There are no diagnostic criteria of MAS in patients with AOSD. A preliminary diagnostic guideline for MAS complicating SOJIA was published based on laboratory and clinical criteria.10 Bone marrow aspiration showing haemophagocytosis is only required in doubtful case. There are false negative results or occult changes in bone marrow or other tissue biopsy.9-11 The laboratory criteria include low platelet and white cell count, hypofibrogenemia and elevated AST. The clinical criteria include central nervous system dysfunction, haemorrhages and hepatomegaly. The presence of any two or more of the laboratory or clinical criteria is highly suggestive of MAS in patients with SOJIA.10 Our patient also fulfilled these criteria of MAS by this diagnostic guideline.
The management of MAS in AOSD is empirical and high dose corticosteroid is used as first line treatment in most case series.5,8,9,12 Cyclosporin A, intravenous immunoglobin (IVIG), etoposide are second line treatment.7,8 In our patient, pulse methylprednisolone was the initial treatment followed by IVIG and cyclosporin A.

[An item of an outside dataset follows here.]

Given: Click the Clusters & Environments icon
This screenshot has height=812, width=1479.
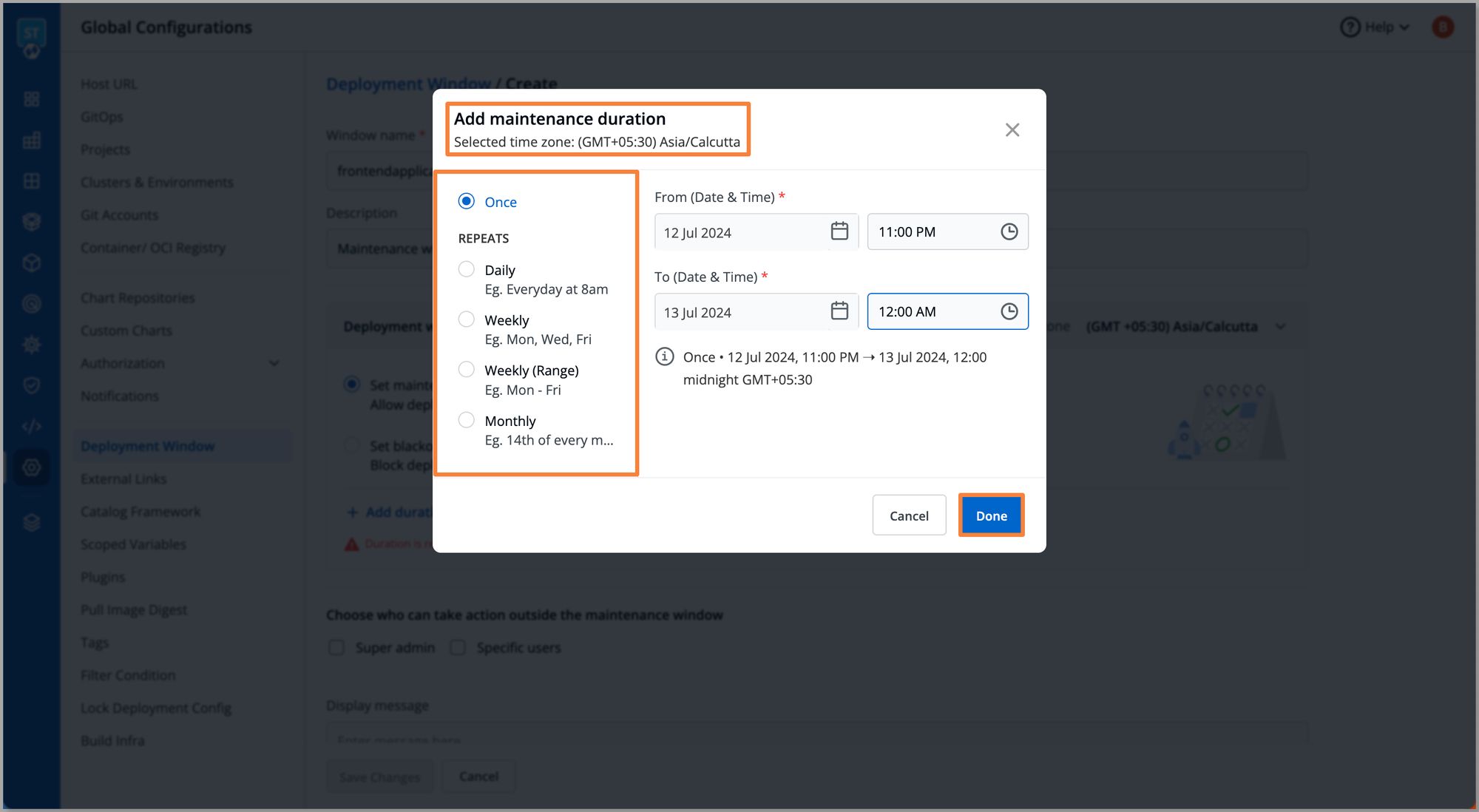Looking at the screenshot, I should (x=157, y=182).
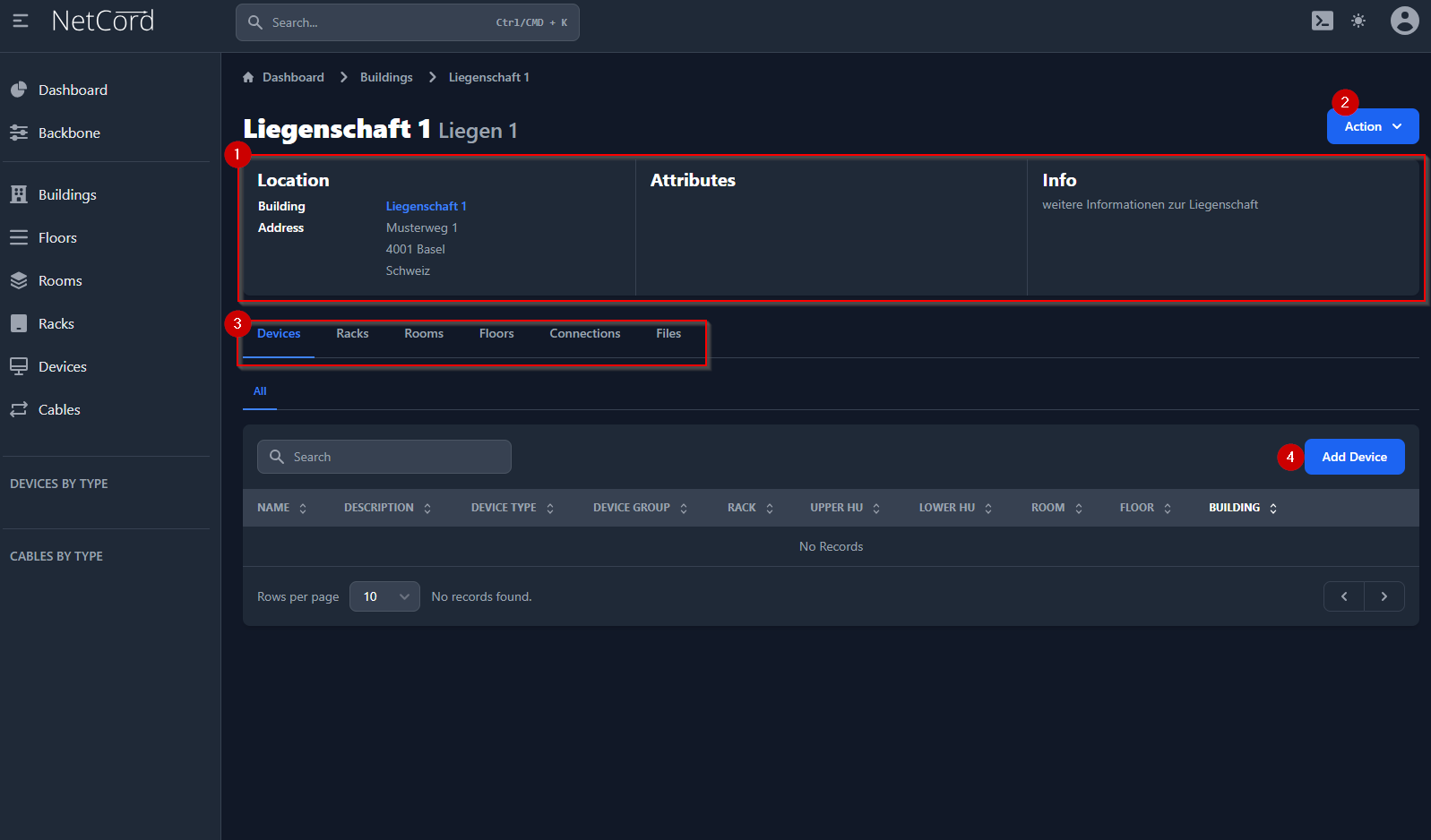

There are only few case reports of MAS following the use of etanercept in both patients with AOSD and systemic onset juvenile idiopathic arthritis (Table 3).13,14 Case 2 received etanercept after MAS has already complicated her AOSD, and her MAS worsened after initiation of etanercept. The drops in ESR and white cell count after etanercept may be misinterpreted as a treatment response. But it may actually reflect the early phase of MAS. MAS should be a differential diagnosis in these patients once the white cell and platelet count drop without obvious clinical improvement.6,7,9,10 Recently, tocilizumab, an anti-interleukin-6-receptor monoclonal antibody has been reported to be effective in the treatment of SOJIA, and the authors have expressed an opinion that the complication of MAS could develop during tocilizumab treatment.15
In summary, we report a case of patient with AOSD who developed MAS and severe infectious complications after initiation of steroid and etanercept. Therefore, close monitoring for MAS is necessary after starting treatment for AOSD or SOJIA.